The "why" is a long and painful story that doesn't fit that well in an SO answer. Golden rule is that an exception must never cause the dispatcher loop to terminate. You get the dispatcher loop to loop by calling Application.Run(), as is done in your Main() entrypoint, or Form.ShowDialog() as is done in this snippet. It is that loop that ensures that ShowDialog() does not return until you close the dialog.
Winforms observes that rule by having a try/catch-em-all statement in the dispatcher loop. It raises the Application.ThreadException event if an event handler throws an exception. If you don't replace or disable the event handler (you should) then you get to see the ThreadExceptionDialog, the one that lets the user gamble at "Continue" or wisely click "Quit".

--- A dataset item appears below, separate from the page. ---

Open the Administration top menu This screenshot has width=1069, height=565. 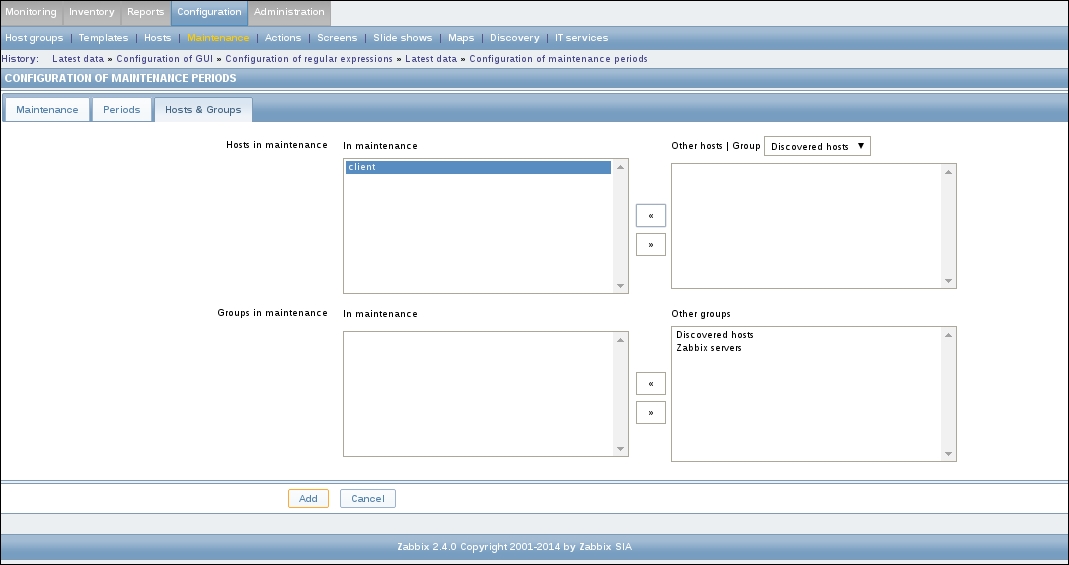point(289,12)
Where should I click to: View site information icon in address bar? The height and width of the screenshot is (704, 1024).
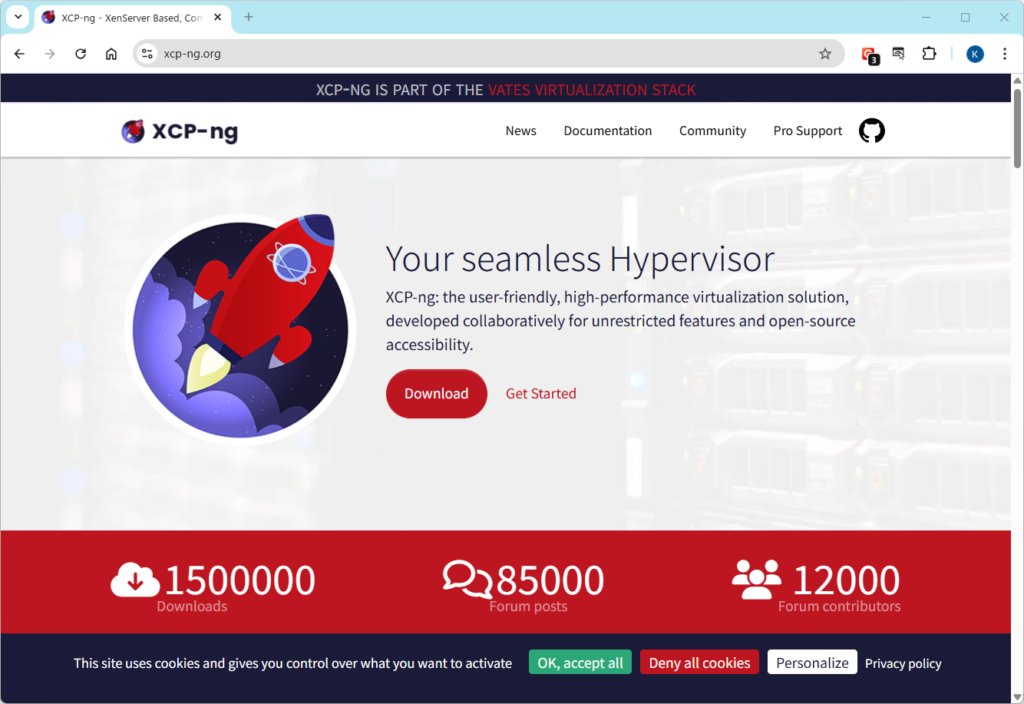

That catch-em-all handler is however very inconvenient when you debug. It gets in the way of diagnosing unhandled exceptions. So Winforms checks if you debug and if you do will not use the try/catch-em-all and not raise the ThreadException event. That has a big side-effect on the code in your snippet, now that catch statement does seem to work just fine. But as soon as you run your program the way your user will do, without a debugger, then it never catches anything.

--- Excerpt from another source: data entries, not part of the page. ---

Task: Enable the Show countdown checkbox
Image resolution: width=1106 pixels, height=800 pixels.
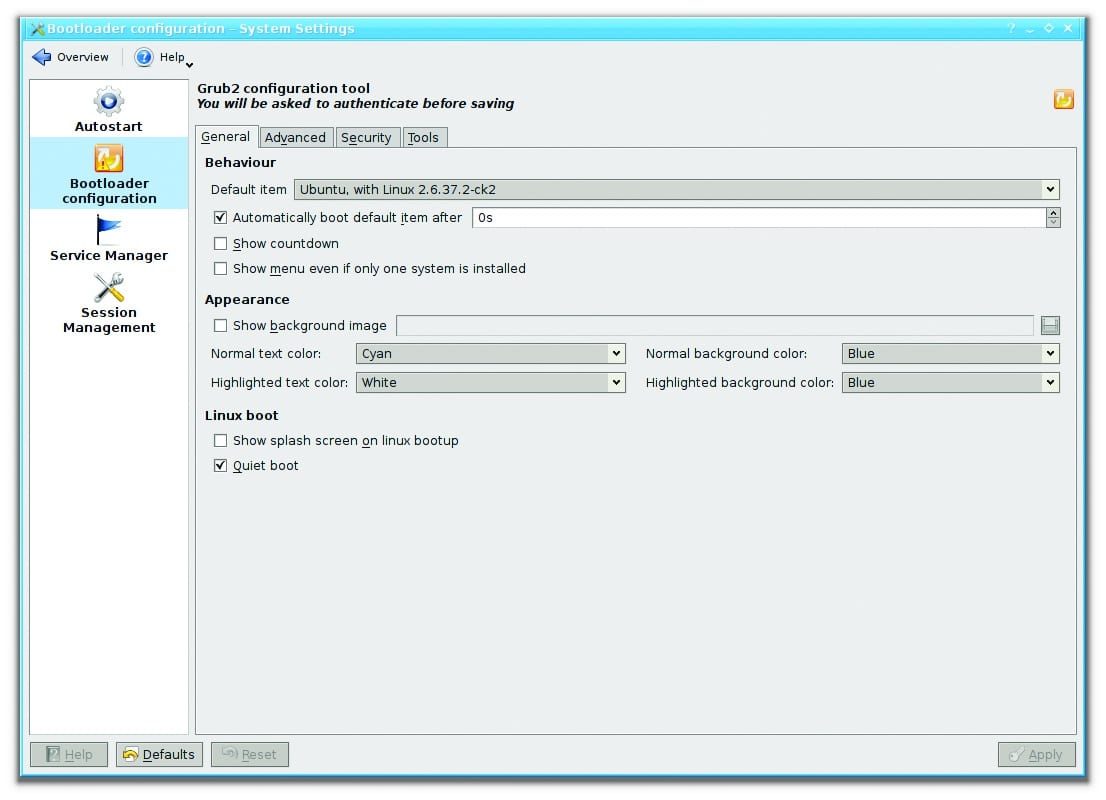Action: [x=221, y=243]
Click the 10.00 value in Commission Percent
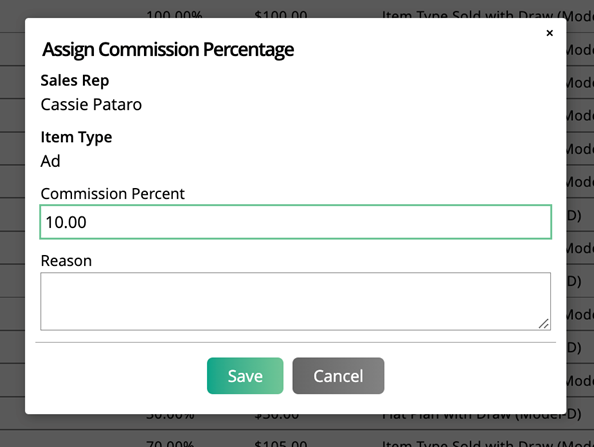The width and height of the screenshot is (594, 447). (x=66, y=222)
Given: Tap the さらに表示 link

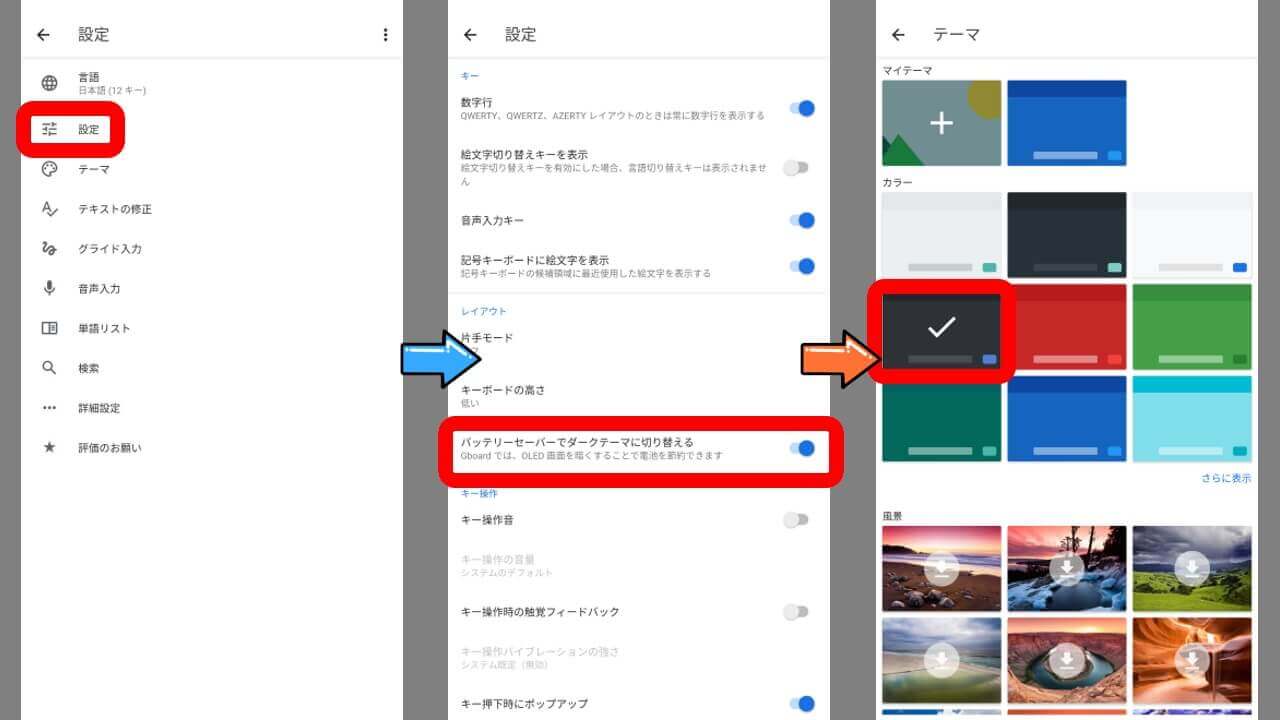Looking at the screenshot, I should (x=1226, y=478).
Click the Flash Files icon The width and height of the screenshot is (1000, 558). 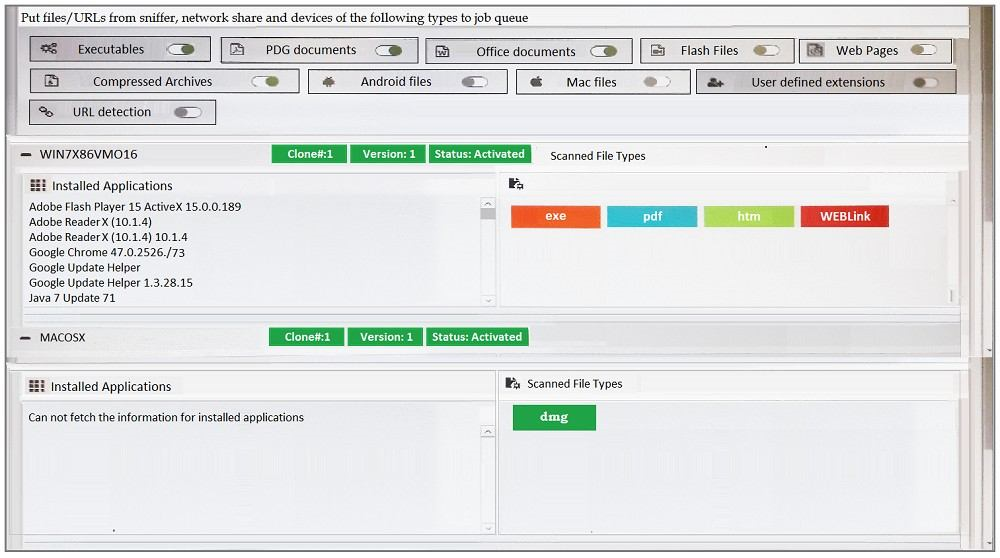click(x=657, y=51)
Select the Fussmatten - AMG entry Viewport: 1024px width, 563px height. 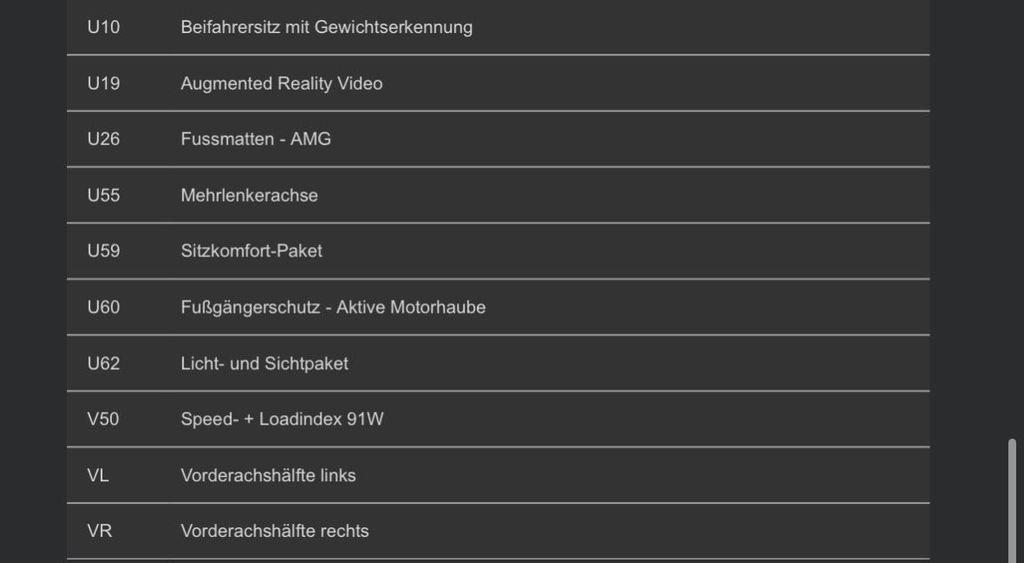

So the cold hard fact is that throwing an exception in an event handler is just the wrong thing to do. There isn't anybody around to catch it, other than the wonky ThreadExceptionDialog. Instead of throwing, you must do what an exception handler would do. For a Validating event that ought to be ErrorProvider, giving the user a gentle hint that his data entry is not correct. Or setting e.Cancel = true to force him to enter valid data.